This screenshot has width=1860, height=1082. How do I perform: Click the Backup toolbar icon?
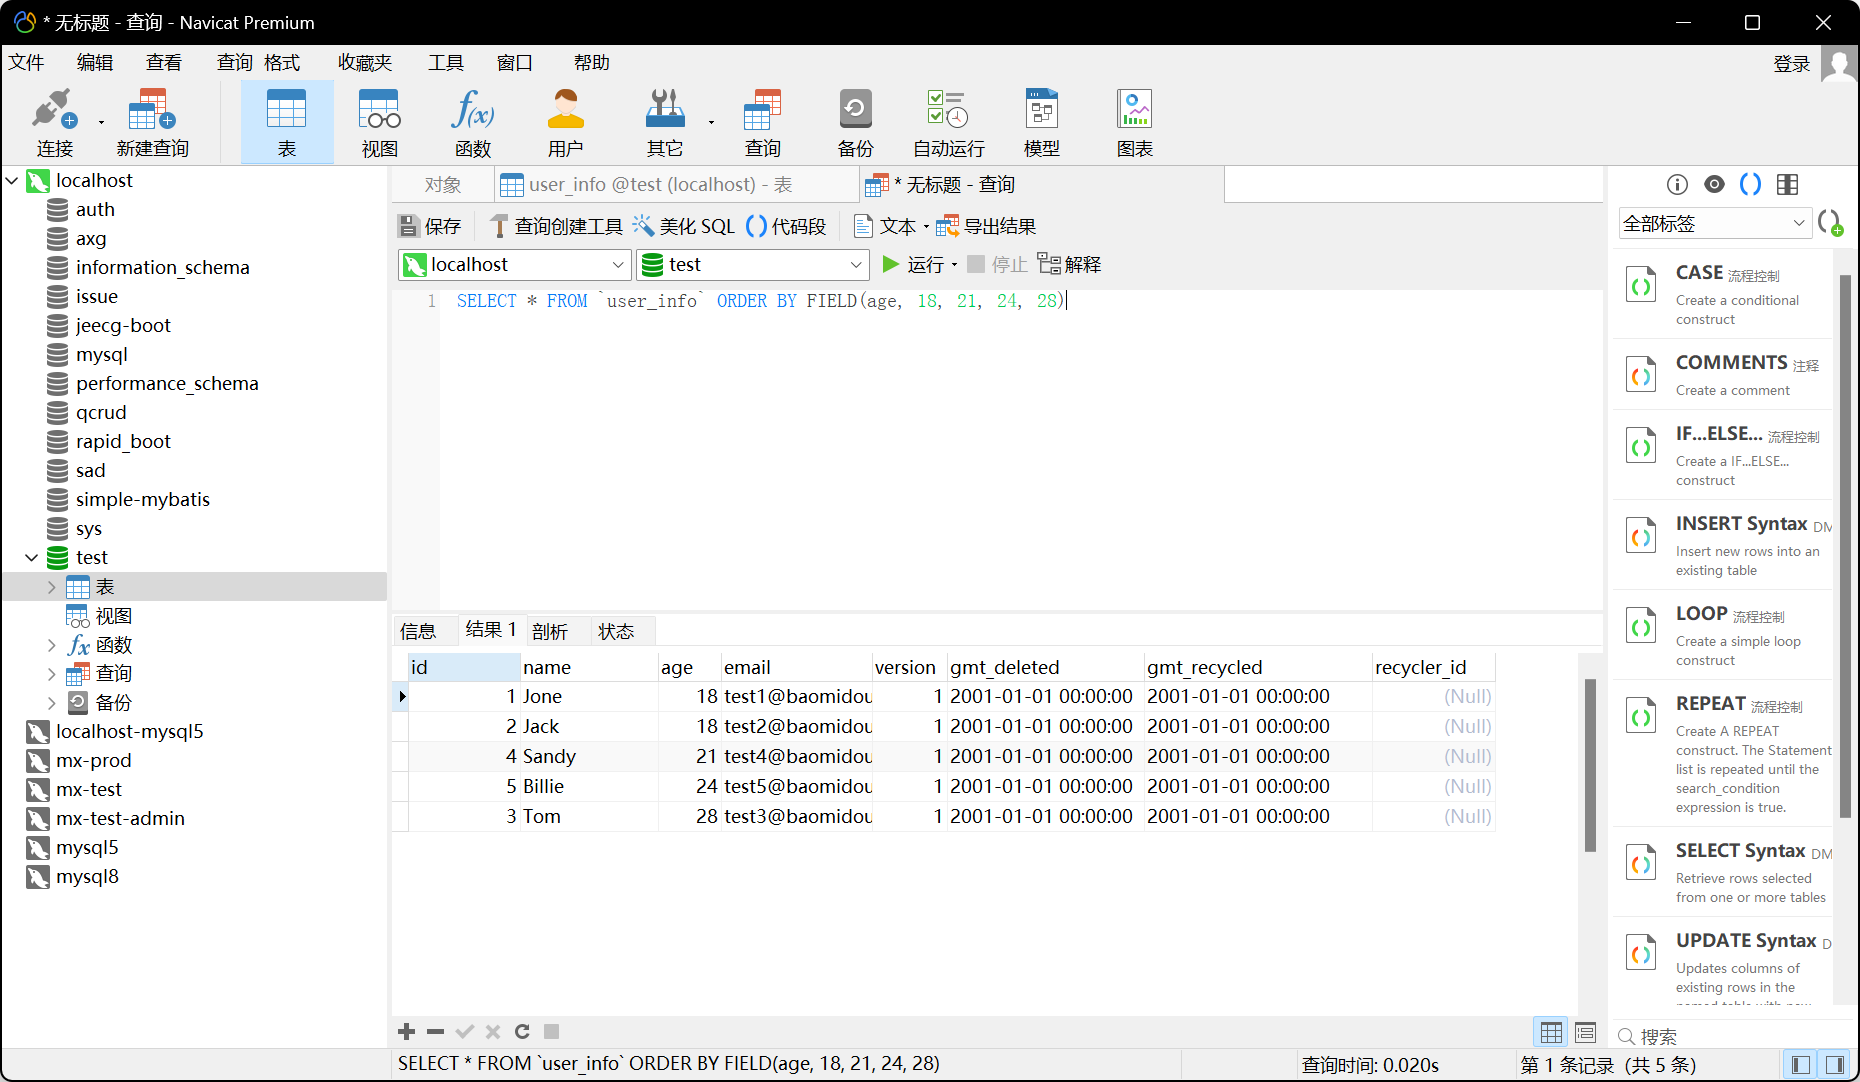click(855, 122)
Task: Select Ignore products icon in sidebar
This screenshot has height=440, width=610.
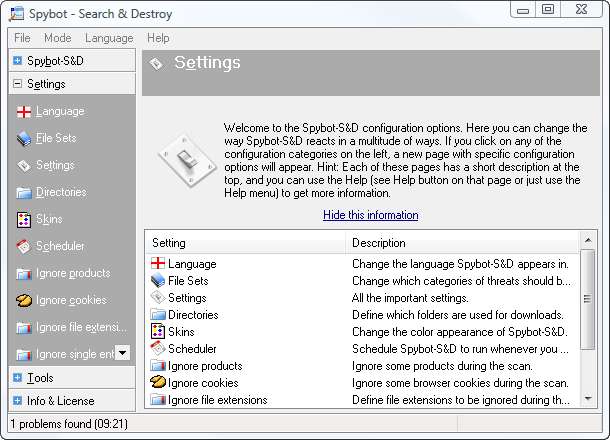Action: 24,274

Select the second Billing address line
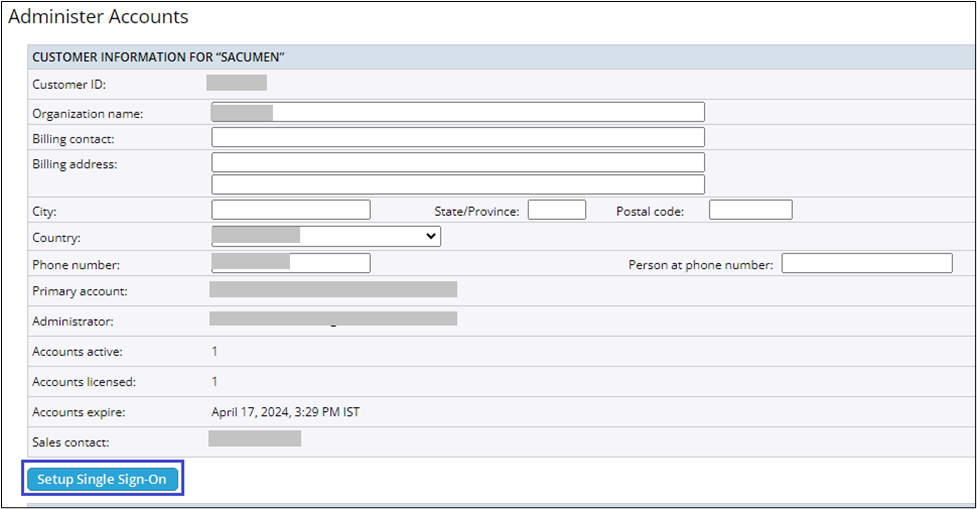[x=458, y=184]
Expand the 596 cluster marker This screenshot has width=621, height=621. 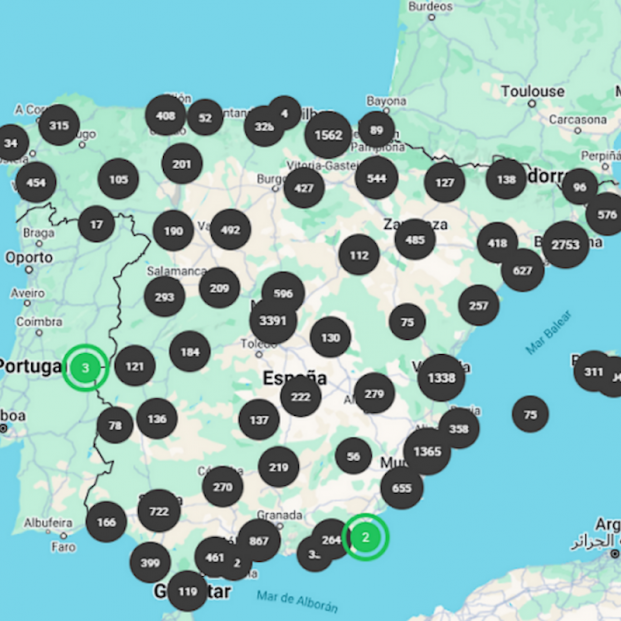tap(283, 293)
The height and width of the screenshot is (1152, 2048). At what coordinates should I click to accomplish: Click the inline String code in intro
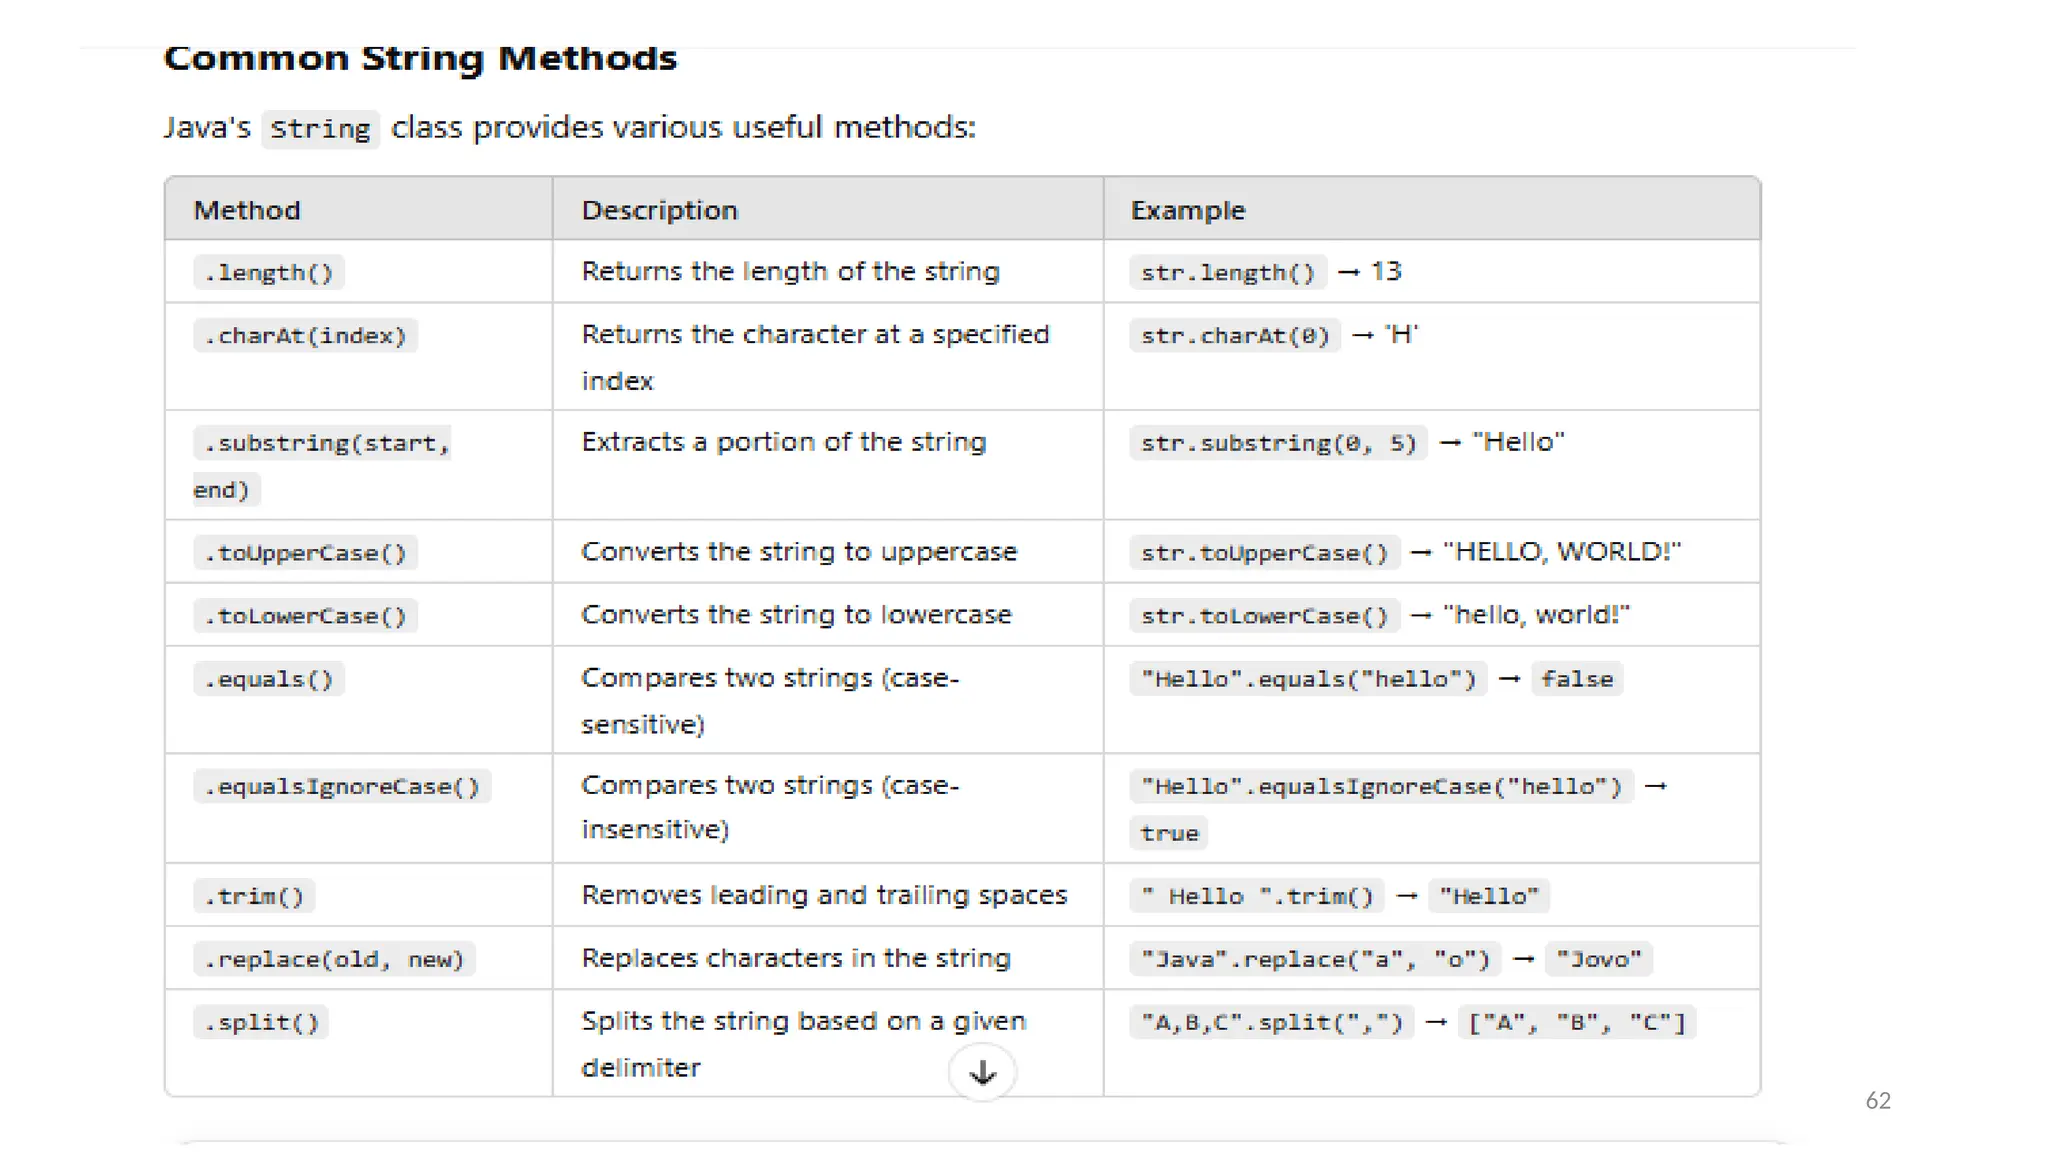320,129
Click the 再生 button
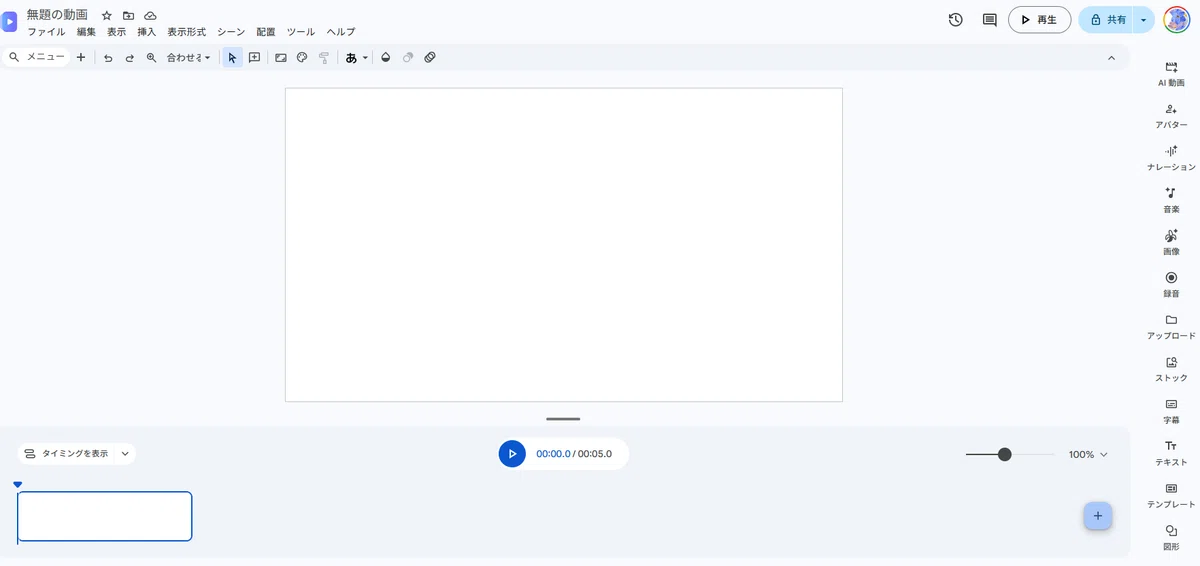This screenshot has height=566, width=1200. (x=1040, y=20)

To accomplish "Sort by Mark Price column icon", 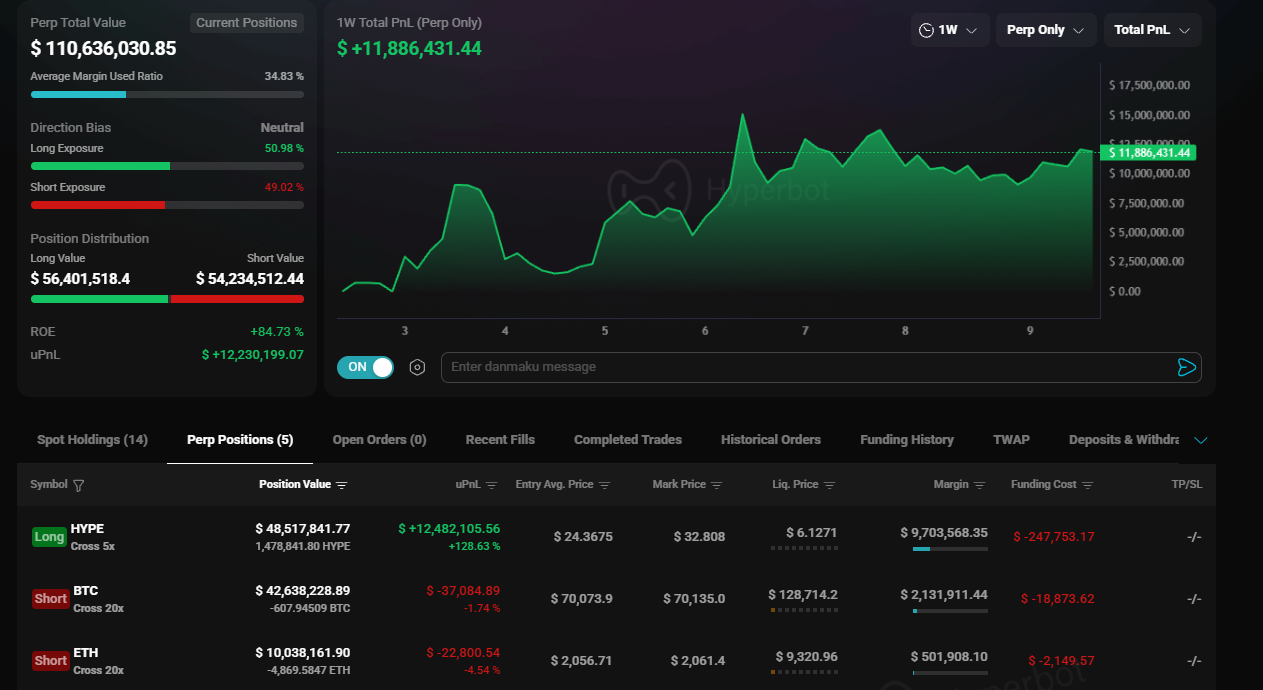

━━━━━━━━━━━━━━━━━━━━

#### [Assignment]
Exactly the lines from the one holding "The height and" through the last line of the entries, both included, are to be duplicated; leave the pictures out.

#### [Solution]
The height and width of the screenshot is (1152, 2048). At what coordinates should I click to accomplish: Click the inline String code in intro
320,129
Click the 再生 button
This screenshot has height=566, width=1200. (x=1040, y=20)

To accomplish "Sort by Mark Price column icon", 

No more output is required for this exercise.